*SOURCE EXTRACT*.
------------------------
HR 1981 intrudes on home Internet privacy


Congressman Lamar Smith (R-TX) and Debbie Wassermann-Schultz (D-FL) are sponsoring a bad bill,  H.R. 1981,  that requires Internet Service providers (ISP) to build huge databases that document their customer's activity on the Internet.

Law enforcement officials must obtain a subpoena and then request from the Internet Service Provider the name and address of the user of the IP address.

H.R. 1981 directs Internet Service Providers to retain Internet Protocol addresses for all of its customers for 18 months. This is a shotgun approach that could result in a lot of abuse by the police.

We suspect the police will query these databases looking for users that access certain IP addresses.

Informants could browse these ISP databases looking for violations and then tip off the police.

It would cost the ISPS in the US billions to maintain the huge databases that police want. 

The police can already request data be logged on a specif customer for a 90 day period. This is a more sensible approach and saves the ISPs billions in server upgrades and manpower to meet the onerous requirements of the new law.

Congressman Smith thinks  the bill does not threaten any legitimate privacy interests of Internet users. Rightardia disagrees. Users with virtual private networks (VPN) can easily defeat the intent of the law because a user's web activity in encrypted.

Some Internet Service Providers currently retain browsed IP addresses for business purposes. But the period of retention varies widely among providers, from a few days to a few months. Law enforcement think the  lack of uniform data retention impedes the investigation of Internet crimes.

H.R. 1981 requires providers to retain these records for 18 months. This mirrors an existing FCC regulation that requires telephone companies to retain for 18 months telephone toll records, including the name, address and telephone number of the caller, plus each telephone number called and the date, time and length of the call.
------------------------
*EXERCISE INSTRUCTIONS*.
A - In the HR 1981 piece, shorten the paragraph beginning "Some Internet Service Providers currently retain" to a single sentence that keeps its main facts.
B - Write out the HR 1981 piece from "Informants could browse" up to and including "the new law.", changing "billions" to "millions" throughout.
C - Using the HR 1981 piece, decide whether each statement agrees with it, and answer yes or no with the words that decide it: (i) the bill requires Internet Service Providers to retain IP addresses of their customers for 18 months; (ii) Congressman Smith believes the bill threatens legitimate privacy interests of Internet users; (iii) Internet Service Providers that already retain browsed IP addresses all keep them for the same length of time.

*SOURCE EXCERPT*.
------------------------
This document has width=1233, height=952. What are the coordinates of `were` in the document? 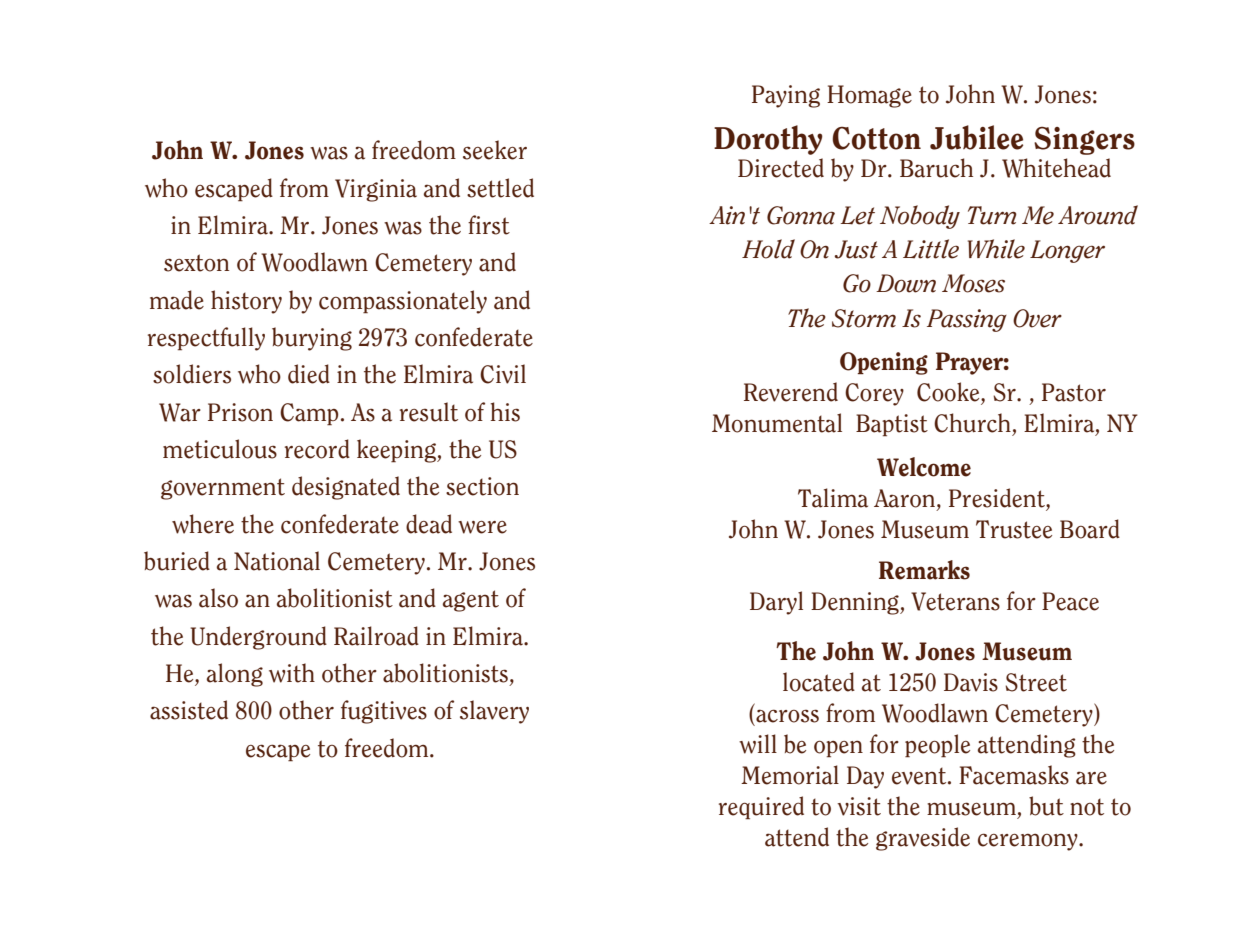 It's located at (482, 527).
------------------------
*COMPLETE ANSWERS*.
A - Some Internet Service Providers already keep browsed IP addresses for business reasons, but retention runs anywhere from a few days to a few months, and law enforcement thinks this lack of uniformity hinders investigations of Internet crimes.

B -
Informants could browse these ISP databases looking for violations and then tip off the police.

It would cost the ISPS in the US millions to maintain the huge databases that police want. 

The police can already request data be logged on a specif customer for a 90 day period. This is a more sensible approach and saves the ISPs millions in server upgrades and manpower to meet the onerous requirements of the new law.

C -
(i) Yes: "H.R. 1981 directs Internet Service Providers to retain Internet Protocol addresses for all of its customers for 18 months."
(ii) No: "the bill does not threaten any legitimate privacy interests of Internet users."
(iii) No: "the period of retention varies widely among providers, from a few days to a few months."